One aspect of the pie-chart/UMAP visualization that works well is the highlighting of the 'dark' ion channels according to the status as designated by IDG, which highlights a strength of this whole paper. However, throughout the paper, this could be emphasized more as the key advantage of this approach and how this or similar approaches could be used for other families of proteins. Specifically, in the initial statement describing 'light' vs 'dark channels', the importance of this distinction and the historical preference in science to study that which has already been studied can be discussed more, even including references to other studies that take this kind of approach. An example of a relevant reference here is to the Structural Genomics Consortium and its goals to achieve structures of proteins for which functions may not be well-characterized. Furthermore, this initial statement mentioning 'light channels' was initially confusing -- does this mean light-sensing channels? As one reads on this is clearly not the case, but for such an important central focus of this paper, these kinds of misunderstandings do not serve the authors well. Clarifying these motivations throughout the entire paper would strengthen it considerably.
Additionally, since the authors have generated this UMAP visualization, it would be interesting to understand how the human vs orthologue gene sets compare in this space. Furthermore, Figure 1, for just the human analysis, should say more clearly that this is an analysis of the human gene set and include more of the information in the text: 419 human ion channel sequences, 75 sequences previously unidentified, 4 major groups and 55 families, 62 outliers, etc. Clearer visualizations of these categories and numbers within the UMAP (and newly included tree) visualization would help guide the reader to better understand these results.
One of the most peculiar aspects of this paper is that it feels like two papers, one about better documenting the ion channel genes across species, and another with well-executed experiments on CALHM channels. One suggestion for how to link these two sections together better is to show that previous methods to analyze conserved residues in CALHM were significantly lacking. What results would that give? Why was this not enough? Were there just not enough identified CALHM orthologues to give strong signals in conservation analysis?
Some of the analysis pipeline is unclear. Specifically, the RAG analysis seems critical, but it is unclear how this works - is it on top of the GPT framework and recursively inquires about the answer to prompts? Some example prompts would be useful to understand this. Furthermore, the existence of 76 auxiliary non-pore containing 'ion channel' genes in this analysis is a little confusing, as it seems a part of the pipeline is looking for pore-lining residues. Furthermore, how many of these are picked up in the larger orthologues search? Are these harder to perform checks on to ensure that they are indeed ion channel genes? A further discussion of the choice to include these auxiliary sequences would be relevant. This could just be further discussion of the literature that has decided to do this in the past.
Overall, this manuscript is a valuable contribution to the field, but it requires a few main things to make it truly useful. Namely, how has this approach really improved the ability to identify conserved residues over a less-involved approach? A better description of their methods and results is required in the first section of the paper, as well as some cosmetic improvements.

++++++

_Task set_:
a – Which numbers from the human analysis does the review ask to have added to Figure 1?
b – How would you sum up the review in two sentences?
The material after this review is separate from it.

++++++

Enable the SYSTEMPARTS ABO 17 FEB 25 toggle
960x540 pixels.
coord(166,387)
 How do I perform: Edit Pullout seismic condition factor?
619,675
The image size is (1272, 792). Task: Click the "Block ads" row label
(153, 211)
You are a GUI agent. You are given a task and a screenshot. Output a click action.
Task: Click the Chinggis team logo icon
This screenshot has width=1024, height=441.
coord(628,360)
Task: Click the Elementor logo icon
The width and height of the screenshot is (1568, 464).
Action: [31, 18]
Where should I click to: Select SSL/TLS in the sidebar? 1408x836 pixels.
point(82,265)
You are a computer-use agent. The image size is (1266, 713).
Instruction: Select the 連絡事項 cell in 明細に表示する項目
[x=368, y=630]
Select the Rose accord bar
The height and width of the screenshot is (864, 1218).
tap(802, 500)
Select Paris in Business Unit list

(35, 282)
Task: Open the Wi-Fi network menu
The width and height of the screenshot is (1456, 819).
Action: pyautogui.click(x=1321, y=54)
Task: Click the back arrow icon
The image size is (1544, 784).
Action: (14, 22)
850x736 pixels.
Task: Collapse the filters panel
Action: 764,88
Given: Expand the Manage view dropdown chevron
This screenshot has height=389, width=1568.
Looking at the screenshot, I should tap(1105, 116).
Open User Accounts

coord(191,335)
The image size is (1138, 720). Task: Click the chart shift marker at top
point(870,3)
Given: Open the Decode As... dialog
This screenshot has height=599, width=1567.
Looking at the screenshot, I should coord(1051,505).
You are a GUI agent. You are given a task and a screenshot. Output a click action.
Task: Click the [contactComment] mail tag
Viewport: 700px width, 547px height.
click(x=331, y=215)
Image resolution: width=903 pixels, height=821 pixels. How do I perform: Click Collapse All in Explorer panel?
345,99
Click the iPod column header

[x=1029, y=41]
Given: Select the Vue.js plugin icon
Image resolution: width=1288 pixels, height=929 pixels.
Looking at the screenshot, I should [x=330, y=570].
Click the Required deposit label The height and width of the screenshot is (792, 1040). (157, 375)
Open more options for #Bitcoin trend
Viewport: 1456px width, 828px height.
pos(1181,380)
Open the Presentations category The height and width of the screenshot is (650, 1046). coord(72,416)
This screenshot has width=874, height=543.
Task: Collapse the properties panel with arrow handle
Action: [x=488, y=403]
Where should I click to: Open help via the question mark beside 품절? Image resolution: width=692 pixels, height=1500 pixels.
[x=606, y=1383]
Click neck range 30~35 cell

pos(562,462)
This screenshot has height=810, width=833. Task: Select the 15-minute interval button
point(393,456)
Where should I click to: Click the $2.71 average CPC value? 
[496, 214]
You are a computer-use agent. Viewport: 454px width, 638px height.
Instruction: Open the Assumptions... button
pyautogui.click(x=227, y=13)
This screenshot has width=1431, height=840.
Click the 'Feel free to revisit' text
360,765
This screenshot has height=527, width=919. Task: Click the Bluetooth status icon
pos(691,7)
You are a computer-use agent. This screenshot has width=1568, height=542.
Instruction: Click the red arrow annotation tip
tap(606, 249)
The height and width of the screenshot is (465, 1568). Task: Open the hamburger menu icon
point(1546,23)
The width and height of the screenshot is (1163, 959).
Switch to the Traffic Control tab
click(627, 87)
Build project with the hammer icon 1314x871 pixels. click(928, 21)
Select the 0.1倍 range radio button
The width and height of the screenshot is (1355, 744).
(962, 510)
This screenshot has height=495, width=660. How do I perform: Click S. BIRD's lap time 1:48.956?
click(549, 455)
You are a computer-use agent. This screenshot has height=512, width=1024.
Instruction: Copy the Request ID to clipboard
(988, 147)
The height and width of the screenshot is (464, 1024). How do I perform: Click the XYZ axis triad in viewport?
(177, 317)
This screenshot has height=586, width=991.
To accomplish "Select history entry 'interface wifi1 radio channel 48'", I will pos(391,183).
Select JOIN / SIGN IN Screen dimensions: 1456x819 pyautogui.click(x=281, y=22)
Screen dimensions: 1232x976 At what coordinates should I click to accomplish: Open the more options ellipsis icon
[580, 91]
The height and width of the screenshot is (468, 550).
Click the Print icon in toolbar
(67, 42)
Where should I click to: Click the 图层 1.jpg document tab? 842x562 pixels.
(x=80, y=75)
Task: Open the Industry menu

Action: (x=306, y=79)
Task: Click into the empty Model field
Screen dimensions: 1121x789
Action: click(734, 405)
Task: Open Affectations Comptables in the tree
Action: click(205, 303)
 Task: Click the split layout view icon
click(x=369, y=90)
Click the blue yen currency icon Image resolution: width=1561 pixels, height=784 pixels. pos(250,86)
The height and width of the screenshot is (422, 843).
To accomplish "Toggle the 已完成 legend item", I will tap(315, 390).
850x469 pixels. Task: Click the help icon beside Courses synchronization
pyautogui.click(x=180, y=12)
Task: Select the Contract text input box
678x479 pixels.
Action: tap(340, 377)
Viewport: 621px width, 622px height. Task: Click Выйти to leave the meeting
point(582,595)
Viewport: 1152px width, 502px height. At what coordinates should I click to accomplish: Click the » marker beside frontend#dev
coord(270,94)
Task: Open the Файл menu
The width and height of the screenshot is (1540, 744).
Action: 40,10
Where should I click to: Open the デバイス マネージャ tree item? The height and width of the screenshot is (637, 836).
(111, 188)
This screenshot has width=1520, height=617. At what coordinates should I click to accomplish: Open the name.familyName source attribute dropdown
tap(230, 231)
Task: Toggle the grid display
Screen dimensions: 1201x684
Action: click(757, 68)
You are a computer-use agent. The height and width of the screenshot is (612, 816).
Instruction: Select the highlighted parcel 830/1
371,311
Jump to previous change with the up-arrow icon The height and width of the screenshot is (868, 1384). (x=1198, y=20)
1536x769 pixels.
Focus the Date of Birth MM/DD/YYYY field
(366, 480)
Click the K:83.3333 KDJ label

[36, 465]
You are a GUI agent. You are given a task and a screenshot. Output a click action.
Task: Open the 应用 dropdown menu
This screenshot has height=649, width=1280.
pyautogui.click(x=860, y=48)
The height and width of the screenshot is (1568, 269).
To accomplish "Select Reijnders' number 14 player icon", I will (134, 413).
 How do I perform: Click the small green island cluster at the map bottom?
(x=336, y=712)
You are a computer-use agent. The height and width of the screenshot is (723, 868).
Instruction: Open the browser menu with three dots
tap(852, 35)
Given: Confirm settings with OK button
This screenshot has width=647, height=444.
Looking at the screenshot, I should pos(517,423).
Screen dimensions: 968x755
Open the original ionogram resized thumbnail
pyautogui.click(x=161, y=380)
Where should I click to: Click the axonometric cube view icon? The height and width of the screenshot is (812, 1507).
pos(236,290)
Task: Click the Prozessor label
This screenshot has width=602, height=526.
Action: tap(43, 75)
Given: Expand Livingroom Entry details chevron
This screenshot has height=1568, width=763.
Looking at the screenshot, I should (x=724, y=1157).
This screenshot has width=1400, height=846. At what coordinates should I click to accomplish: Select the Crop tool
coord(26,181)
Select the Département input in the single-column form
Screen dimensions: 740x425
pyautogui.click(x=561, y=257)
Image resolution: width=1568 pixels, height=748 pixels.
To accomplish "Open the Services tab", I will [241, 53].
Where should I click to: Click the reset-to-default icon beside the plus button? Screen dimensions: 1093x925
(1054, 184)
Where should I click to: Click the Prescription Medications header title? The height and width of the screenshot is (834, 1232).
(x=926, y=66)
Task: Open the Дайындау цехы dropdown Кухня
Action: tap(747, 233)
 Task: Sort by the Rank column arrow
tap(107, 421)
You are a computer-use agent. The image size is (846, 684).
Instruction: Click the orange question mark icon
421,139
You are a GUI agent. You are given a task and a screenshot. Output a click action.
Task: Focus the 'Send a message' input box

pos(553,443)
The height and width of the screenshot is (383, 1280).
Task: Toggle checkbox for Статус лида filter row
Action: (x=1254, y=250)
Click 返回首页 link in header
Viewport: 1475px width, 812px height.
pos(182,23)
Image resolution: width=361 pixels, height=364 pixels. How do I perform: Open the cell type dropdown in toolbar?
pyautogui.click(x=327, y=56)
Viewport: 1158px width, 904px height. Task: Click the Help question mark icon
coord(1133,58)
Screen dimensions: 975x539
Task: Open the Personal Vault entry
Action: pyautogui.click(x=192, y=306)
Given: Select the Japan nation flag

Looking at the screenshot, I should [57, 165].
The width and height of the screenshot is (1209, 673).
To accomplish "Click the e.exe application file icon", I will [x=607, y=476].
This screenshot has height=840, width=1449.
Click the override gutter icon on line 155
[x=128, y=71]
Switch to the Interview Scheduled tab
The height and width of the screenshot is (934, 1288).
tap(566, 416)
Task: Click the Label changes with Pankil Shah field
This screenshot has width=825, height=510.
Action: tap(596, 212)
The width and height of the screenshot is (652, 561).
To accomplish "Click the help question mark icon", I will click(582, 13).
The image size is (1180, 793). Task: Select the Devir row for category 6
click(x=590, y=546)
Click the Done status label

++++++

_Answers for each item_:
a –
- 419 human ion channel sequences
- 75 sequences previously unidentified
- 4 major groups
- 55 families
- 62 outliers

b – The review praises the paper's highlighting of IDG-designated 'dark' ion channels, but it asks the authors to stress and clarify this motivation, make Figure 1 and the UMAP visualizations clearer, and better link the survey of ion channel genes with the CALHM experiments. It also finds parts of the analysis pipeline unclear, such as the RAG analysis and the inclusion of 76 auxiliary non-pore genes, and calls the manuscript a valuable contribution that needs a better description of methods and results and evidence that it improves on a less-involved approach.